- **Exercise details**
The data below is to be retyped exactly, line by line.

Stored items:
- - -

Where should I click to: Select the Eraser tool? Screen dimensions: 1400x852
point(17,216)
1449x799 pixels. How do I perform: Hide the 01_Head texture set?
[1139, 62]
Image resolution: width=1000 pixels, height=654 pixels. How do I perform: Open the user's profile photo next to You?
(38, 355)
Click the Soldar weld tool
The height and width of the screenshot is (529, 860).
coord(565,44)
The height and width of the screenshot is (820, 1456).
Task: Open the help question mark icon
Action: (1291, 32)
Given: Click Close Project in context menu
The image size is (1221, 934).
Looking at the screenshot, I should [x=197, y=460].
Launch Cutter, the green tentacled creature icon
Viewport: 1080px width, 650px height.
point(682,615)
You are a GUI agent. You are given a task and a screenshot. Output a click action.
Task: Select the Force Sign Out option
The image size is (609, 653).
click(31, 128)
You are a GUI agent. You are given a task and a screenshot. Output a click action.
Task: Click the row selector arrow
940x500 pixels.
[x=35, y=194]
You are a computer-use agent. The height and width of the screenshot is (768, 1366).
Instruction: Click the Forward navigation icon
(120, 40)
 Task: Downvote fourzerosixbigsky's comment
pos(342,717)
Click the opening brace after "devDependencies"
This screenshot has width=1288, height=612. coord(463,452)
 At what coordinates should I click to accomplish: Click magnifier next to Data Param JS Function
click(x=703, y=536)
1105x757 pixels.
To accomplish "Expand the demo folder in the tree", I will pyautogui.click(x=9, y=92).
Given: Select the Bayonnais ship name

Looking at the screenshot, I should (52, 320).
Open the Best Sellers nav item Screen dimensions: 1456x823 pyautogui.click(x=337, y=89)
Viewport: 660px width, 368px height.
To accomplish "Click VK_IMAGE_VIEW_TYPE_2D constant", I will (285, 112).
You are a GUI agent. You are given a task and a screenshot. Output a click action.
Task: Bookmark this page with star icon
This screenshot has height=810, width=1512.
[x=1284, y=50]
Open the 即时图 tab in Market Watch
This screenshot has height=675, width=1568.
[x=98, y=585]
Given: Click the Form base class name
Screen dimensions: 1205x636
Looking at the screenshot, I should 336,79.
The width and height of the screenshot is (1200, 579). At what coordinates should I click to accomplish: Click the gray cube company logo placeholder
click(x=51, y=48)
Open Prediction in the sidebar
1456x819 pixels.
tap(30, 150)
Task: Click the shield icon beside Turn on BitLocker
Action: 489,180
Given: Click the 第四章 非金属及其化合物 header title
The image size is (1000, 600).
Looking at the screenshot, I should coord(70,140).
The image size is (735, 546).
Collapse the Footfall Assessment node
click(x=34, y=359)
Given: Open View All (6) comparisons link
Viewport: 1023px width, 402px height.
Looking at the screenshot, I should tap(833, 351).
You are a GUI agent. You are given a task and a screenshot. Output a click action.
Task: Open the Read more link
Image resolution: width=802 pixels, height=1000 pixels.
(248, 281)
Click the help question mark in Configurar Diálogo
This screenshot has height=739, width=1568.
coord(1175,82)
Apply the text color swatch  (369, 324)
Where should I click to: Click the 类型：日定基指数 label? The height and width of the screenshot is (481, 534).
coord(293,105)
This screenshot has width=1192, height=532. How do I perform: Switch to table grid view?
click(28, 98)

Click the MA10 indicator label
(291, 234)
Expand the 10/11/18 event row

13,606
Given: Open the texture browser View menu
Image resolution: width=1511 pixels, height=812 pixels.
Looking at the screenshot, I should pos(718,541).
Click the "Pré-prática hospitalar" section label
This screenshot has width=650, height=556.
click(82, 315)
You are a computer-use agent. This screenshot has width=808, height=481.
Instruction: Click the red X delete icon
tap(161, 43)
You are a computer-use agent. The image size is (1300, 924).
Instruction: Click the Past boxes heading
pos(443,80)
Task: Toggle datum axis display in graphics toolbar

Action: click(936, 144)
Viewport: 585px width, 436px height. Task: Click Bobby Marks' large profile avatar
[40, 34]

- - -

- **Output of the task**
Where should I click to: Select the Eraser tool? Screen dimensions: 1400x852
point(17,216)
1449x799 pixels. How do I perform: Hide the 01_Head texture set?
[1139, 62]
Image resolution: width=1000 pixels, height=654 pixels. How do I perform: Open the user's profile photo next to You?
(38, 355)
Click the Soldar weld tool
The height and width of the screenshot is (529, 860).
coord(565,44)
The height and width of the screenshot is (820, 1456).
Task: Open the help question mark icon
Action: (1291, 32)
Given: Click Close Project in context menu
The image size is (1221, 934).
Looking at the screenshot, I should [x=197, y=460].
Launch Cutter, the green tentacled creature icon
Viewport: 1080px width, 650px height.
point(682,615)
You are a GUI agent. You are given a task and a screenshot. Output a click action.
Task: Select the Force Sign Out option
The image size is (609, 653).
click(31, 128)
You are a GUI agent. You are given a task and a screenshot. Output a click action.
Task: Click the row selector arrow
940x500 pixels.
[x=35, y=194]
You are a computer-use agent. The height and width of the screenshot is (768, 1366).
Instruction: Click the Forward navigation icon
(120, 40)
 Task: Downvote fourzerosixbigsky's comment
pos(342,717)
Click the opening brace after "devDependencies"
This screenshot has width=1288, height=612. coord(463,452)
 At what coordinates should I click to accomplish: Click magnifier next to Data Param JS Function
click(x=703, y=536)
1105x757 pixels.
To accomplish "Expand the demo folder in the tree", I will pyautogui.click(x=9, y=92).
Given: Select the Bayonnais ship name

Looking at the screenshot, I should (52, 320).
Open the Best Sellers nav item Screen dimensions: 1456x823 pyautogui.click(x=337, y=89)
Viewport: 660px width, 368px height.
To accomplish "Click VK_IMAGE_VIEW_TYPE_2D constant", I will (285, 112).
You are a GUI agent. You are given a task and a screenshot. Output a click action.
Task: Bookmark this page with star icon
This screenshot has height=810, width=1512.
[x=1284, y=50]
Open the 即时图 tab in Market Watch
This screenshot has height=675, width=1568.
[x=98, y=585]
Given: Click the Form base class name
Screen dimensions: 1205x636
Looking at the screenshot, I should 336,79.
The width and height of the screenshot is (1200, 579). At what coordinates should I click to accomplish: Click the gray cube company logo placeholder
click(x=51, y=48)
Open Prediction in the sidebar
1456x819 pixels.
tap(30, 150)
Task: Click the shield icon beside Turn on BitLocker
Action: 489,180
Given: Click the 第四章 非金属及其化合物 header title
The image size is (1000, 600).
Looking at the screenshot, I should coord(70,140).
The image size is (735, 546).
Collapse the Footfall Assessment node
click(x=34, y=359)
Given: Open View All (6) comparisons link
Viewport: 1023px width, 402px height.
Looking at the screenshot, I should tap(833, 351).
You are a GUI agent. You are given a task and a screenshot. Output a click action.
Task: Open the Read more link
Image resolution: width=802 pixels, height=1000 pixels.
(248, 281)
Click the help question mark in Configurar Diálogo
This screenshot has height=739, width=1568.
coord(1175,82)
Apply the text color swatch  (369, 324)
Where should I click to: Click the 类型：日定基指数 label? The height and width of the screenshot is (481, 534).
coord(293,105)
This screenshot has width=1192, height=532. How do I perform: Switch to table grid view?
click(28, 98)

Click the MA10 indicator label
(291, 234)
Expand the 10/11/18 event row

13,606
Given: Open the texture browser View menu
Image resolution: width=1511 pixels, height=812 pixels.
Looking at the screenshot, I should pos(718,541).
Click the "Pré-prática hospitalar" section label
This screenshot has width=650, height=556.
click(82, 315)
You are a computer-use agent. This screenshot has width=808, height=481.
Instruction: Click the red X delete icon
tap(161, 43)
You are a computer-use agent. The image size is (1300, 924).
Instruction: Click the Past boxes heading
pos(443,80)
Task: Toggle datum axis display in graphics toolbar

Action: click(936, 144)
Viewport: 585px width, 436px height. Task: Click Bobby Marks' large profile avatar
[40, 34]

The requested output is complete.